The appellant in this case asked the Massachusetts Supreme Judicial Court to reinterpret or find unconstitutional the exclusivity provision of the Massachusetts Workers’ Compensation Act (the “Act”), G. L. c. 152, § 24, so as to permit the non-dependent parents of an adult child who died on the job, and whose funeral costs were paid under the Act, to sue the child’s employer for loss of consortium due to wrongful death.
Accepting NELF’s argument that the key to the applicability, and therefore the exclusivity, of remedies under the Act is not whether an injury is compensated but rather whether it is compensable, the Court concluded that the trial court had properly dismissed this wrongful death action against CVS. The facts of the case are tragic: the plaintiffs’ 18-year-old son, Cristian Giambrone, was killed by a shoplifter whom he attempted to detain while working at a CVS store. While Cristian’s injury occurred on the job, he died almost immediately and without dependents and therefore no compensation was payable under the Act either to Cristian or to his family members.
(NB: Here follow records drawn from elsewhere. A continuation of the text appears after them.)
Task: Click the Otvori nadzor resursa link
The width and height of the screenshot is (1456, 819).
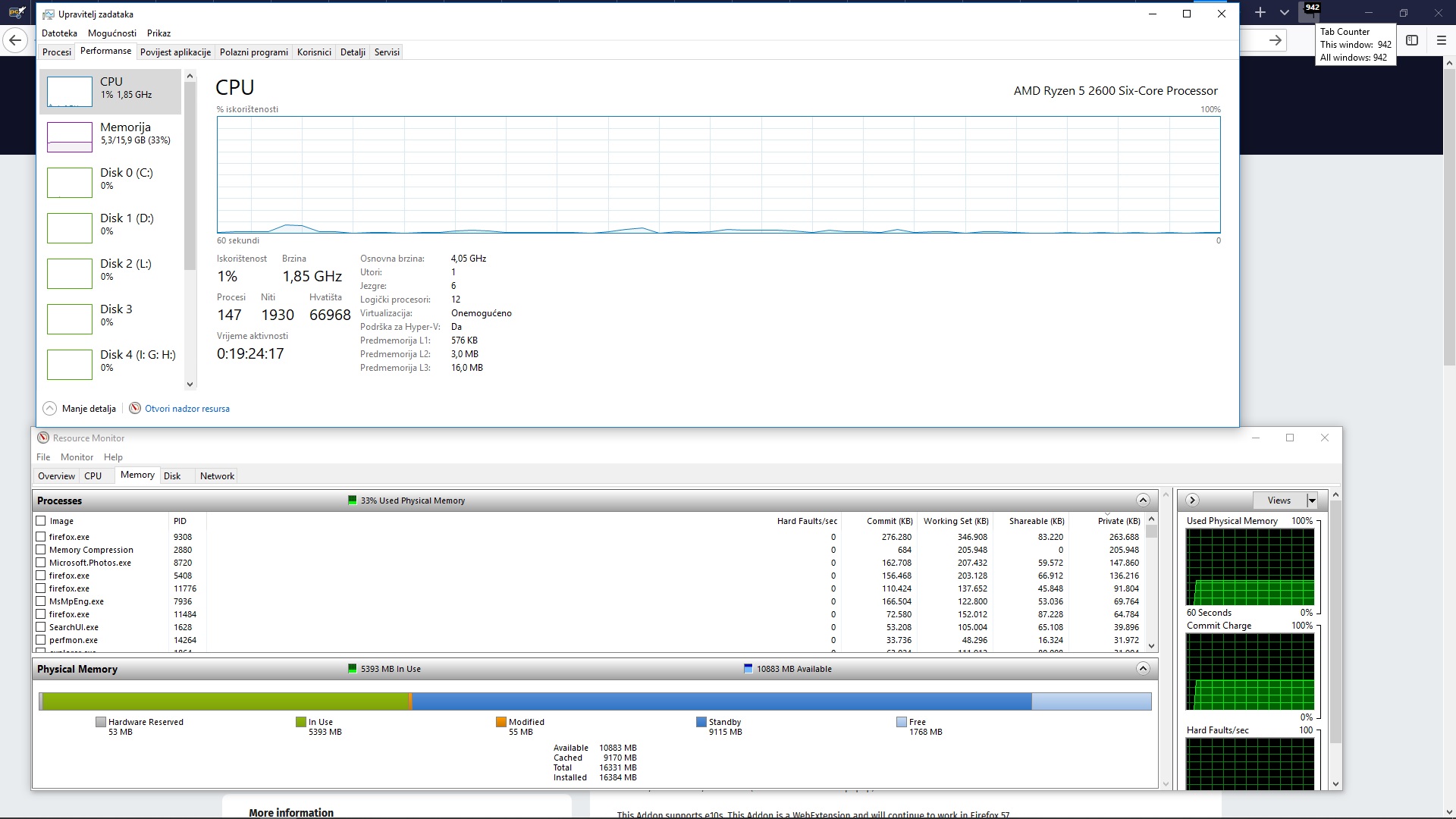Action: [x=187, y=409]
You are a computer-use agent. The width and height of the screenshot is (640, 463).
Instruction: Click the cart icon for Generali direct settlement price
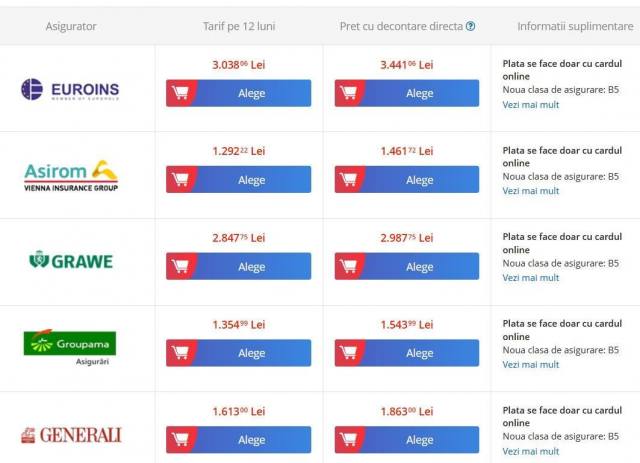click(x=348, y=440)
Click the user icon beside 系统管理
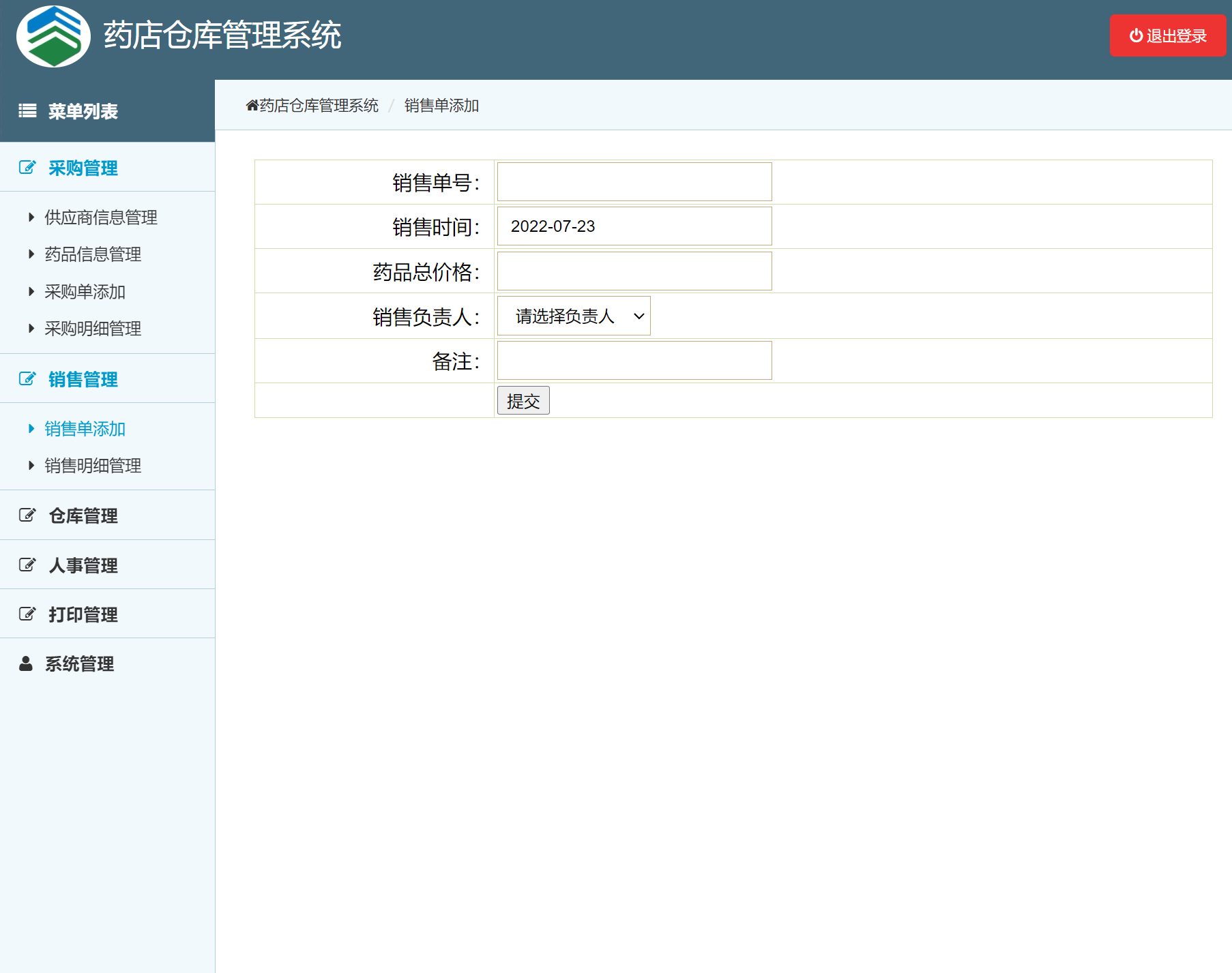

While the plaintiffs have indisputably suffered a tragic loss, a decision in their favor would have substantially upset the careful legislative balance embodied in the Act by nullifying the protection afforded employers by the § 24 exclusivity provision.
In addition to drawing the critical distinction between compensable and compensated injury, NELF’s brief in support of CVS countered the plaintiffs’ contention that applying the § 24 exclusivity provision to their claims would contravene Article XI of the Declaration of Rights of the Massachusetts Constitution by leaving them with no remedy. NELF argued, inter alia, that Article XI does not preclude the Legislature from abrogating a common law right, even when there exists no other remedy. The Court agreed with all of these arguments and further agreed with NELF that a ruling in plaintiffs’ favor would require reversal of clear precedent and undermine legislative policy choices whereby, in return for giving up his own right and that of his family members to sue under common law, an employee is assured of compensation under the Act regardless of fault or foreseeability of injury. The employer, in return for this no-fault obligation, is relieved of other possible liabilities and related transaction costs and gains a somewhat more predictable responsibility that it can treat as a cost of doing business.
As the Court concluded, public policy decisions balancing competing societal interests are “a task for the Legislature” and not properly the role of judges.